Il paradosso di questo schema è evidente. Cossiga, di cui tutto si può dire tranne che non abbia immaginazione politica, parla e si comporta come se rappresentasse l’intero arco del mondo moderato italiano. Di qui la definizione del suo piano politico come di una "piccola grande coalizione". Dove l’aggettivo "grande" si riferisce alle ambizioni; e l’aggettivo "piccola" ricorda il fatto che tutto il Polo di Berlusconi e Fini resta fuori dall’aggregazione. Avendo in un primo tempo evocato le "larghe intese", sullo sfondo di un governo istituzionale, l’ex presidente e il suo gruppo hanno poi scelto l’alleanza con il Pds, convinti di ripetere in Italia l’esperienza tedesca. Un centro-sinistra forte e "d’emergenza": due anni di governo per risollevare l’economia e fare qualche riforma, magari solo la più urgente di tutte, quella elettorale.
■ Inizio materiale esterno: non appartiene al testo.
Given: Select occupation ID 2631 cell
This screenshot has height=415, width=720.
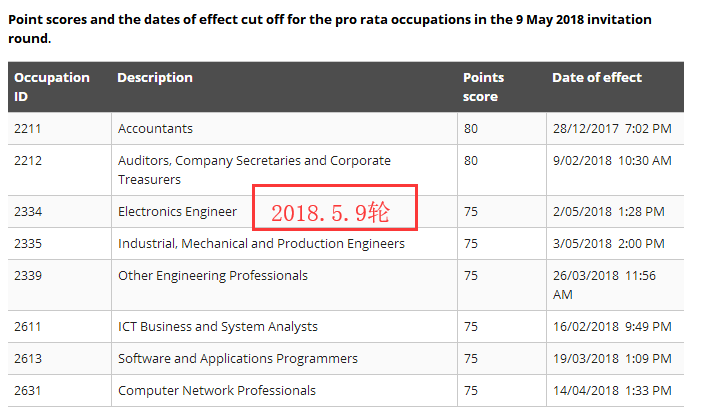Looking at the screenshot, I should point(29,391).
Dov’è il punto debole di questo progetto? Naturalmente nel fatto che la Grosse Koalition all’italiana non esiste se non sul piano di una fantasia intellettuale. La situazione tedesca della fine degli anni Sessanta era del tutto diversa. Allora, il patto di governo fu sottoscritto da due partiti che rappresentavano la grande maggioranza della società tedesca. Da una parte, un partito popolare forte dell’eredità di Adenauer e ben radicato in un blocco sociale imponente. Dall’altra, un partito socialdemocratico che, avendo tagliato i legami con il marxismo, cercava la via per legittimarsi come forza di governo. Nel caso italiano di oggi è riconoscibile soltanto la seconda metà dell’equazione. Il Pds di D’Alema è, in effetti, paragonabile a grandi linee alla socialdemocrazia di Brandt. Si tratta di una forza che vuole visibilità e non accetta più di governare attraverso filtri e mascheramenti. Del resto, l’esperienza dell’Ulivo nella versione Prodi è venuta meno anche perché non riusciva più a dominare il dualismo ormai incontenibile tra il premier di diritto e il premier di fatto.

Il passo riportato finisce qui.